Он долго ждал в одном помещении, затем в другом. «Все военкоматы одинаковы». Наконец, его ввели в кабинет к скучно сидящему за столом молодому офицеру.
— Я должен вам объявить, что вы дезертир и что как таковой будете судимы военным трибуналом.
Мальцев остолбенел и глупо раскрыл рот. Когда он вернулся в Ярославль после демобилизации, военком, старый знакомый, сказал: «Вернулся, значит. Контрик, мать твою. Да еще с лыками. Так. Не добили тебя. Жаль. Ничего, мы доконаем. Не думай, что вы все будете с советской властью вот так вечно играть. Поверь, тебя еще трибунал приголубит. Даю слово настоящего коммуниста». «Неужто Филиппенко, мой милый полковничек, который, должно быть, локти кусал, когда узнал, что меня надо с учета снимать, вот так взял да и влез в шкуру этого французика. Прямо родственная душа! Только зубы коротки».
— Послушайте…
— Мне нечего слушать!
В Мальцеве не было и капли опасения. Изумление сменилось возмущением.

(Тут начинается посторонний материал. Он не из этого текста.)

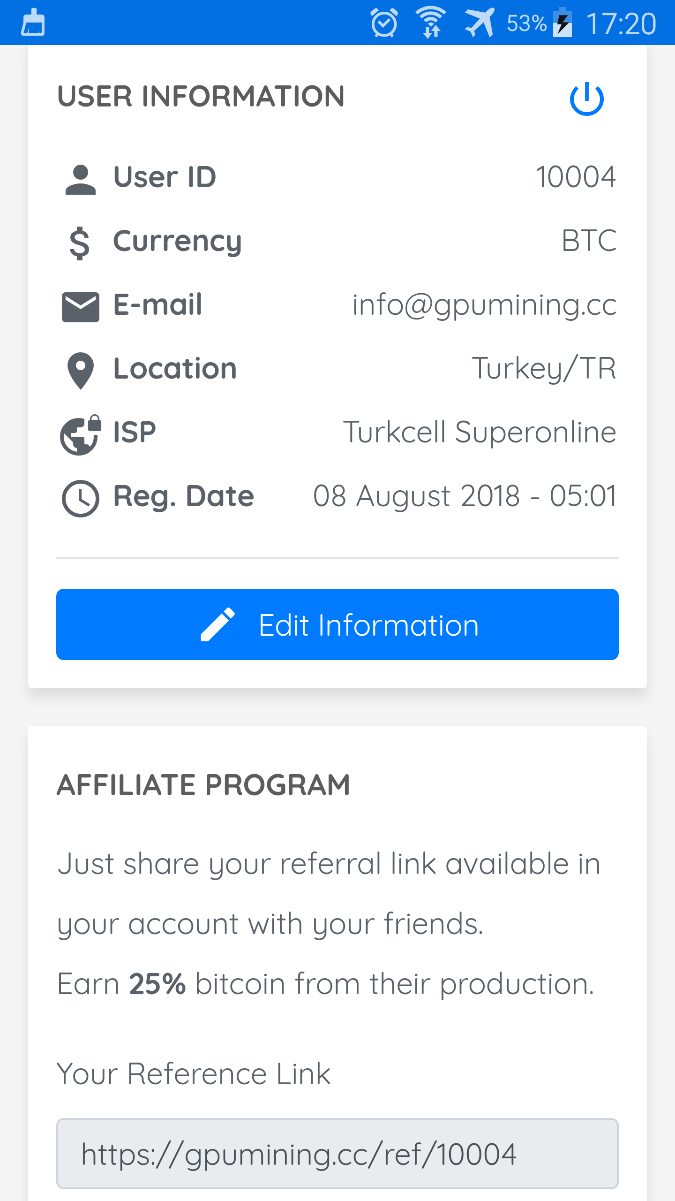The image size is (675, 1201).
Task: Click the reference link input field
Action: coord(338,1154)
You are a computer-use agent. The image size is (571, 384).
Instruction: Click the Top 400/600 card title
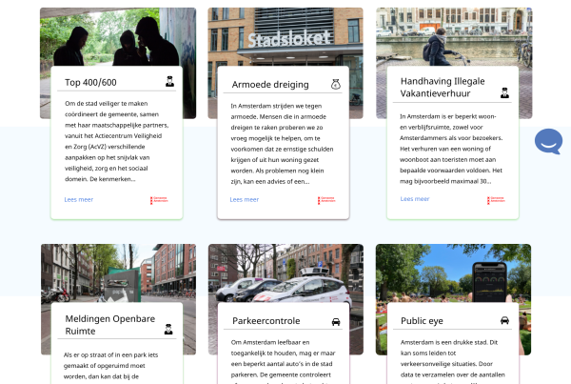click(90, 82)
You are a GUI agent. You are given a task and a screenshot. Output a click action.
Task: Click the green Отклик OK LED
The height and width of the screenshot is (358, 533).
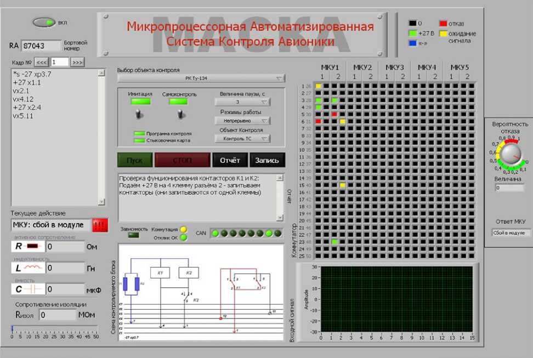point(184,237)
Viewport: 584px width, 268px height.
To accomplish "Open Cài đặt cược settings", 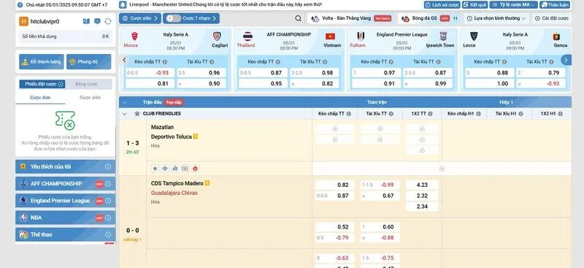I will [552, 18].
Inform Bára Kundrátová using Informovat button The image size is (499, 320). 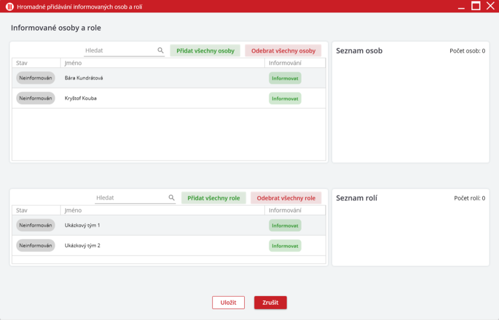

— Как? Вы должны все-таки объяснить мне, в чем дело. Я имею право знать!
«Вот так и никаких гвоздей!» Мальцев был рад за себя. Все у него вышло естественно. Тайный голос не шептал ему трудно выговариваемых слов.
— Да, имеете. Вы жили за границей, но как только вам пришла повестка, вы должны были немедленно вернуться во Францию и отслужить, как все. Вы этого не сделали, на основании чего являетесь дезертиром. Много вас таких… смотался, а другие расхлебывай.

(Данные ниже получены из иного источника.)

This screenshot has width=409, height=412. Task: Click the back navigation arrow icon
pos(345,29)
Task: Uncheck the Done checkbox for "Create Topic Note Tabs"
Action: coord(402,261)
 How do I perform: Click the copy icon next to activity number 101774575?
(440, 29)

Мальцев посмотрел на офицерика, будто тот дружественно предлагал ему застрелиться.
— Что? Да вы хоть понимаете, что говорите? Вы знаете, где я был?
— Это меня не касается.
— В Советском Союзе. Не в Англии, не в Канаде и даже не в республике Берег Слоновой Кости. Да я даже не знал, что я француз.
Взгляд офицера забегал, но он храбро повторил:
— Это меня не касается.
Тут Мальцев разошелся:
— Потому что вы чиновник, а не солдат. Это вам так не пройдет. Я свое отслужил. Я требую разговора с вашим начальником. Немедленно! Это вам так не пройдет. Нет, да вы посмотрите, что говорит этот человек! Вы что, может быть, хотели, чтобы я из Москвы приехал в Париж, отслужил и затем вернулся в Москву? А? Вы что, не знаете, что такое Советский Союз? Вам что, рисунок сделать?!
«Он думает, что человек, которого хотят отдать под суд и который себя так ведет, явно чувствует за собой какую-то силу. И он решил не связываться, чем черт не шутит. Отступит. Извинится».
Но офицер покраснел от ярости:
— Это не мне, а вам так не пройдет. Выйдите и ждите в коридоре.
Мальцев прождал часа четыре. Несколько раз он решал уйти и каждый раз решение было как будто бесповоротным, но всякий раз, доходя до лестницы, он останавливался — появлялась неуверенность в своей правоте, а собственная наглость мнилась безмерной. Когда его наконец вызвали, Мальцев был уже более, чем обеспокоен: «Вылезет мне все это боком. Вчера лягавые, сегодня вояки за шкирку хватают. Это Франция меня по своим кругам пуляет. Как будто проверяет на крепость. А что, возьмут и посадят! За дезертирство, небось, и тут конфетами не кормят. Не может же так везти в жизни. Фортуна — шлюха и баба вертлявая, раз да и отворотит рыло. Что тогда?»
Полковник средних лет вежливо попросил его сесть, молча углубился в досье.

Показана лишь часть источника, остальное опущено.